I moved in with my mom during the pandemic and realized I'd looked at success all wrong

The seeds of me moving back in with my mother were planted long before the Covid-19 pandemic started — I just didn’t know it yet.

First, in 2015, after years of them struggling with health and financial issues, I helped my parents buy their house in upstate New York, but I never planned on living there. In early 2019, even when I helped them renovate it so my father, who was losing mobility, could navigate it more freely — though I struggled to afford it — I still had no intention of making their home mine, too. When my father then died in June 2019, despite not wanting to leave my mother living up there all by herself, I couldn’t imagine moving in.

And even when Ma was diagnosed with breast cancer in late 2019, and I started splitting my weeks between my overpriced studio apartment in Brooklyn and the house upstate (on which I was paying most of the bills) in order to help manage her care, I never considered giving up my city life to move to the suburbs. Absolutely not!

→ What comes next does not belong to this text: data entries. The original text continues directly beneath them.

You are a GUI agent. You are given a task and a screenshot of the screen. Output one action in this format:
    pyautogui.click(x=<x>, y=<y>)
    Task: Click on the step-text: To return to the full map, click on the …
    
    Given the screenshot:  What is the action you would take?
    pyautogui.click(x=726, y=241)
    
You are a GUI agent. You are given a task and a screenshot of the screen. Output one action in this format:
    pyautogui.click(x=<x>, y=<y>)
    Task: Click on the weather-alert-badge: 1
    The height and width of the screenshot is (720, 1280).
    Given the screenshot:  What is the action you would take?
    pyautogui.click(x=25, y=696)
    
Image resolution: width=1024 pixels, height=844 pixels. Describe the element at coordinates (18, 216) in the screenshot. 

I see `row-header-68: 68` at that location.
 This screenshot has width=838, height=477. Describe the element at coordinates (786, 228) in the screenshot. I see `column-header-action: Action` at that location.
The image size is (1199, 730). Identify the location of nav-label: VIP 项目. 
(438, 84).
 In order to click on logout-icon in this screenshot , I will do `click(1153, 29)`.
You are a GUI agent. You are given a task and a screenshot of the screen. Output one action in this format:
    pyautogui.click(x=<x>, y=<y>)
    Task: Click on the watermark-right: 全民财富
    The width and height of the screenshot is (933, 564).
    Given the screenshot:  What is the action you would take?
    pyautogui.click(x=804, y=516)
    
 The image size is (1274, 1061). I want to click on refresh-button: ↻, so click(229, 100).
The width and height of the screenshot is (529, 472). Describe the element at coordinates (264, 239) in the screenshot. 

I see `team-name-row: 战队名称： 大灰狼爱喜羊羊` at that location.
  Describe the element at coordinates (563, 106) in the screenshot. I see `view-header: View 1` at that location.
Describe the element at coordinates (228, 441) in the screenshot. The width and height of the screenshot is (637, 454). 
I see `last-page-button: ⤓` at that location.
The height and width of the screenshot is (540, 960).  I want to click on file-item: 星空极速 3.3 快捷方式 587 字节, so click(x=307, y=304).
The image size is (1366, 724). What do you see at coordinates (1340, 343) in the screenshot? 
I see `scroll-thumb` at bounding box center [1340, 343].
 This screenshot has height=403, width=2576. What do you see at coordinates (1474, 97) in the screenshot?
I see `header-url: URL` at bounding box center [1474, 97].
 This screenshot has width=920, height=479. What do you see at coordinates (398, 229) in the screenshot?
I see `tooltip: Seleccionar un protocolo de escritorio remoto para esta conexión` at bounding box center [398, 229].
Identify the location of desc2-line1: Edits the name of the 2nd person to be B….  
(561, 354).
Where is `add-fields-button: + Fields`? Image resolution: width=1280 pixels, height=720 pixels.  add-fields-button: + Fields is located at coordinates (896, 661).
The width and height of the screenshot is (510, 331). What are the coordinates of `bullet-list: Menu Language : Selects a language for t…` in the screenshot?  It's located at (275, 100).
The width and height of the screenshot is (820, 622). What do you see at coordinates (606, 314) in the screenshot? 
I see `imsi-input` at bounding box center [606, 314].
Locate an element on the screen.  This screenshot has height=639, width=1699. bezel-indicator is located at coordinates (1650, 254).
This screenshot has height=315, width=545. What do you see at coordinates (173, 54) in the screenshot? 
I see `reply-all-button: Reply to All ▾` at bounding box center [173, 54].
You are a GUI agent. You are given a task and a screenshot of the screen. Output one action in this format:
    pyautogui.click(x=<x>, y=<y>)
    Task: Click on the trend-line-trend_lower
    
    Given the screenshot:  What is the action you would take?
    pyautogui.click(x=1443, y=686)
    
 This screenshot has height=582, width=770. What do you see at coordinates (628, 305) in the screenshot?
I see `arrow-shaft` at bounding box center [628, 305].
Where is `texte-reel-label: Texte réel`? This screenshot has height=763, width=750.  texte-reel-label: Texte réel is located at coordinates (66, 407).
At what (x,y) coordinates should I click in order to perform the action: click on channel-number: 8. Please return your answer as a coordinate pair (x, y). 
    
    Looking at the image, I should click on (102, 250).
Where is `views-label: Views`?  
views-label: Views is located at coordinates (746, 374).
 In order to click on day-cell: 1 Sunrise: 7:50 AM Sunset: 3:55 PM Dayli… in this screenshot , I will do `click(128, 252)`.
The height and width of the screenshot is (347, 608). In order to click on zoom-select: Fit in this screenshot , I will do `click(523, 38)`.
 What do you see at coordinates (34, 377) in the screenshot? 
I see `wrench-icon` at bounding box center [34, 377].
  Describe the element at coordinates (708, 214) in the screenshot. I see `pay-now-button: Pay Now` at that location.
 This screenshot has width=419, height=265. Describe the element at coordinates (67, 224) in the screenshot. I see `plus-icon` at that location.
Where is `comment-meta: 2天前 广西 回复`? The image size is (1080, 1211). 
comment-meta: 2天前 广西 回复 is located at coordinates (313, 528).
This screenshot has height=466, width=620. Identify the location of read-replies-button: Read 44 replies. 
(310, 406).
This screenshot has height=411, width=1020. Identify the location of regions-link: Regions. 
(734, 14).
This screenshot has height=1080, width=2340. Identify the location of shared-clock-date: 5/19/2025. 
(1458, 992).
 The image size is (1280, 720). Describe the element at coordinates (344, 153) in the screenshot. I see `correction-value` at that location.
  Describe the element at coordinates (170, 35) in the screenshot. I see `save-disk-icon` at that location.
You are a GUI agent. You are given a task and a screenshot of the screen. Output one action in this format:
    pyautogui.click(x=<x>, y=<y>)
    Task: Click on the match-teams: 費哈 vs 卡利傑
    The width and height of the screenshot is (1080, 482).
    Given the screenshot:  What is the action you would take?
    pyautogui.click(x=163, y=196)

What spells failure more than a single woman in her 40s moving in with her mother near the small town she grew up in?

Then the pandemic hit.

After a three-week quarantine — yes, we knew the Centers for Disease Control and Prevention only recommended two — I went home to stay with Ma.

Suddenly, all the myths I had bought into about what success looks like and how we were supposed to live as adults began to crumble. My mother was going through her final round of chemo, the last she needed to save her life, and yet I couldn’t be there because she was too immunocompromised for me to go back and forth and risk exposing her to Covid-19.

So I waited in my practically dorm-room-sized studio in downtown Brooklyn afraid to even go in the elevator, let alone outside, trying to decide what to do next.

Like a lot of people in my position, I realized that, if I couldn’t leave it, my shoebox of an apartment was not designed to be a full-time home.

And my mom needed me: She couldn’t go to the grocery store or the pharmacy. She couldn’t physically deal with people coming to the door to make deliveries. She needed help getting to her appointments. That, after all, was why I’d been splitting my time between my place and hers to begin with.

So after a three-week quarantine — yes, we knew the Centers for Disease Control and Prevention only recommended two, but tests were hard to come by then — I went home to stay with Ma.

Suddenly, all the myths I had bought into about what success looks like and how we were supposed to live as adults began to crumble.

The plan was to stay for a month at first — until things “got back to normal.” But, of course, nothing went back to normal after a month. And our relationship changed: The trauma of losing my father the year before coupled with first her cancer and then the possibility of her navigating a different deadly disease alone quieted my perceived need to live independent of her. I’d already lost one parent; I wasn’t ready to face the potential loss of another.

Before I knew it, one month led to five. Somehow, rather than paying for a house I’d never live in, I was paying for rent in a place I was terrified to go near. I moved my stuff out of my studio and ended my lease.

In months that I was living with Ma — upstate and outside of the city — something else had happened, too. My body changed: Long riddled with anxiety issues, I was calmer, more in touch with nature, eating better and feeling less under attack from the day-to-day challenges of living in New York City in a body that wasn’t white, thin or young.

I spent more time cooking and even learned some of her recipes, something I’d previously rejected as too domestic for me. We were able to heal from the loss of my father and face the unending global devastation together. We fought and drew new boundaries; we learned more about one another and our motivations as adults, not child and mom. We talked openly about mental health and spirituality. It was not all roses; we are still mother and daughter, after all.

And we are both aware this is temporary — which, somehow, makes both of us sad.

But as we consider the possibility of going back to the separate lives we once knew, I am still deeply changed by this time living with her and in nature (and with our five cats). I can’t imagine having lived through this any other way.

Perhaps some people still see moving home as a regression — maybe our endless quest to move ahead and “make it” will survive this pandemic intact — but it gave me stability during an unprecedented trauma. I know I’ll be better off for it, for the rest of my life.